当星期天我开车带着全家人回到老妈身边、全家其乐融融那就是在享受天伦之乐啊。而当我开车载老妈去渭河边、去西农北边垣上、去法门寺转转时,老妈的脸上可真乐开了花。
二零零一年老妈在家摔了一跤,腿骨受伤我连着一个星期请假在家照顾老妈,几乎每天都要跑医院拿药、换药、复查,有时一天还要好几趟,可真多亏我的“黄包车”。至今我还记得就是那年的夏天老妈拉肚子,当我开车赶回家,又急忙送老妈上医院,然后忙着背老妈着楼上楼下检查,看完病没顾上喘口气就急忙开车送老妈回家,谁知遇到交警在路口查车,当交警让我让拿出驾照查验时,我才想起背老妈上医院时把装车上手续和驾照的包扔在床上了,什麽也手续没有带,只好给交警解释并让交警看躺在车上的老妈,还让他看了老妈的病历和税收的票。看完我递给他的东西,交警很和善的对我道:“先送老人回家吧,记着下次出来一定带齐手续上路。”

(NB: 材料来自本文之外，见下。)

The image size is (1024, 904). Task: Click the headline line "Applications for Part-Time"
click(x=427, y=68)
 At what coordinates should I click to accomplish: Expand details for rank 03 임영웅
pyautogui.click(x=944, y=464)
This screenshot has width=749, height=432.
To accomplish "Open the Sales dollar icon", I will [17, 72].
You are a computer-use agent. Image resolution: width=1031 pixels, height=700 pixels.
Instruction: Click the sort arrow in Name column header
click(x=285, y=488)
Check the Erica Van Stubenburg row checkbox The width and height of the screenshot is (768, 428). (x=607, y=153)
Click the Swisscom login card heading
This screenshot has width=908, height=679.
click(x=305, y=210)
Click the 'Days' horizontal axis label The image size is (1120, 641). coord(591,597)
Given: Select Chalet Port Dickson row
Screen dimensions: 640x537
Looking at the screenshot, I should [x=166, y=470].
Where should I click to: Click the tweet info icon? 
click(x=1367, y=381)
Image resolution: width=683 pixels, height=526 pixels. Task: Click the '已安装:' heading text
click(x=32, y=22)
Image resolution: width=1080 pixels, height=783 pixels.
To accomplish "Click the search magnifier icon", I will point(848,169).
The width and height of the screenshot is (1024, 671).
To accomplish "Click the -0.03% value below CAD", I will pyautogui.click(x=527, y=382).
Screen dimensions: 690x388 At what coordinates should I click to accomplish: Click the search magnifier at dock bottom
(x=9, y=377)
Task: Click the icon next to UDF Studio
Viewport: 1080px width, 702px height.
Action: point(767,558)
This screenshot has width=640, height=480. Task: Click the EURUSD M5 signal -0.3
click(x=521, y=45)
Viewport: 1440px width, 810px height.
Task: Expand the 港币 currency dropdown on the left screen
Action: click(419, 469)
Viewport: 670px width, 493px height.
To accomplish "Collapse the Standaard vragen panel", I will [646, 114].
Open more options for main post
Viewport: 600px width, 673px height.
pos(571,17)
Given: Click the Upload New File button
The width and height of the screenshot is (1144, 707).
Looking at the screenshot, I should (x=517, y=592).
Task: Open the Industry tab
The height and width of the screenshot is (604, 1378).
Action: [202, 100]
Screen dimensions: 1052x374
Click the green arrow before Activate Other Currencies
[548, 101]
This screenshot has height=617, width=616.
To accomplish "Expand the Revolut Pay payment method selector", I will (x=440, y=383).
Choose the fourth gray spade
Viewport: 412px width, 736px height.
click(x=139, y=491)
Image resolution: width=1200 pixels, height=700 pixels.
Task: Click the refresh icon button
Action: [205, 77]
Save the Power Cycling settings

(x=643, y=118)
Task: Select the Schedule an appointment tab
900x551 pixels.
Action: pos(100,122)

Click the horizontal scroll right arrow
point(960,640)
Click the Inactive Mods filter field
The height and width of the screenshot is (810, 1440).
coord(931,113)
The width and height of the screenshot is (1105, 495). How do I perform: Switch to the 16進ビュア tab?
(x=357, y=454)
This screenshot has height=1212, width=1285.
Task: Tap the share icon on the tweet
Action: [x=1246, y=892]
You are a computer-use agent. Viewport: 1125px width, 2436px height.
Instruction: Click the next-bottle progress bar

二零零三年我的一个在西安某高校工作的同学来武功招生,他要去学生家访,非要我陪他同去,还不告诉我为啥,只是说知道我有一辆“黄包车”要我开车送他,车到了武功镇我们的另一个同学家我才知道为什麽,原来前些天他们招了一个学生,孩子想去上学但她的父亲不愿意让孩子去,说孩子在家调皮捣蛋很难管。怕去西安上学更难管。他前天还孩子的父亲辩论过对孩子父亲很是不满,后来和孩子的父亲坐下来互相聊起来才知道孩子的父亲是30多年初中的同班同学,而且还和我一直有来往。今天老同学要他拉上我一块到他家坐坐。在同学家的炕上我嘲笑他们俩只近视眼:少小别离,老大还。对面相视,不相识。互辩想论,为学子。原是同班,老相识。后来有好几次我开着我的“黄包车”去武功镇钓鱼有了收获,我就送条鱼给我的这位同学共享呢。
随着时间的推移黄色的大发车漆皮有许多地方脱落了,很不雅观在一位朋友的忙住下,我把汽车进行了大修,在修车师傅的建议下,我把黄色的大法漆成了红色。于是大伙高兴的叫我的车为‘红旗“轿车”
二千零七年我们曾经下乡的南柯村成为军民共建村,成为咸阳市的示范村,全村修通了水泥路改变了昔日的旧貌,老村长请我回第二故乡看村中的巨变,那天开上我的“红旗”冒雨回到了村,我一直把“红旗”车村开到了老村长的家门前,我看到了 家家的门前花坛,花坛里种着绿油油的蔬菜,闻到菜蔬的郁香,诱得我不由得弯下腰耸了耸鼻腔。 :“实现了雨天在村中走一圈脚都不沾泥的梦想! 我的红旗车和我一起见证了旧貌换新颜的美丽的第二故乡——南柯村!
母亲去世后我很少回家,加之局里搬了家,办公楼就在家属楼前边50米,车子基本没多大的用处, 好长时间扔在院子任凭风吹日晒。车子越来旧了,经常修理,也很费油,放在哪长期不用电瓶 又常缺电,好几次出门还是大火帮忙推车才点着火,我感觉到它的使命也完成了。最后我用1000元把它卖给一位修车的师傅。结束了 我的有车一族的的日子。我真高兴当堵车的时候已经开始是暴走族了,不用为堵车堵心了。